Religion’s usefulness is drawn from its truth

Charles Moore reviews Religion for Atheists by Alain de Botton.

‘The most boring and unproductive question one can ask of a religion,” says Alain de Bottonin the first sentence of this book, “is whether or not it is true.” Many believers will find this an unpromising start, but de Botton is not writing for them. His book is subtitled “A non-believer’s guide to the uses of religion”.

One of the many, many defects of the Dawkins/Grayling school of thought is that it is so driven by rage and scorn that it refuses to attribute anything good to religion. Since even these high priests of atheism have to admit that religions often exhibit good precepts, great men and great art, they find themselves having to argue that all these good things have nothing whatever to do with religion, but have merely been accidentally conjoined to it because of the surrounding culture.

De Botton sees the absurdity of this position. Although he acknowledges “the furious institutional intolerance of many religions”, it is manifest to him that the great religions are “the most successful educational and intellectual movements the planet has ever witnessed”. They deserve to be studied: there are lessons to be learnt from them.

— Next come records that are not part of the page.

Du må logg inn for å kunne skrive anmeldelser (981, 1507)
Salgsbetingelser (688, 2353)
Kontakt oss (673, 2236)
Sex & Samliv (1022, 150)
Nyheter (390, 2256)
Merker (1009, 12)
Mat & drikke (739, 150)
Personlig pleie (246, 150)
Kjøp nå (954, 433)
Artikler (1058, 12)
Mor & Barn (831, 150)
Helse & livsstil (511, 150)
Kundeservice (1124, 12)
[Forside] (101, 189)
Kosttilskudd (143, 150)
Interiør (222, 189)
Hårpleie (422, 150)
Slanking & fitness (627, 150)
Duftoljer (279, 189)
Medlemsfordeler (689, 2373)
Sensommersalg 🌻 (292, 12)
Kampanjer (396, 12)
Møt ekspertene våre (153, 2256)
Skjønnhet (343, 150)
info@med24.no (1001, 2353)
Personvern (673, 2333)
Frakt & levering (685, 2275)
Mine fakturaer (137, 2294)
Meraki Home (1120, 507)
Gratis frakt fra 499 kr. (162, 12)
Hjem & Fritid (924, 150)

So he offers a series of acute observations of various aspects of religion, often encapsulated in almost aphoristic sentences. Here are some: “Religion seems to know a great deal about loneliness”; “it is a sign of immaturity to object too strenuously [as atheists often do] to being treated like a child”; “The greatest Christian preachers have been vulgar in the very best sense”; “To sustain goodness, it helps to have an audience”; “Christianity has been guided by a simple yet essential observation that has nevertheless never made any impression upon those in charge of secular education: how very easily we forget things”; “It is telling that the secular world is not well versed in the art of gratitude”.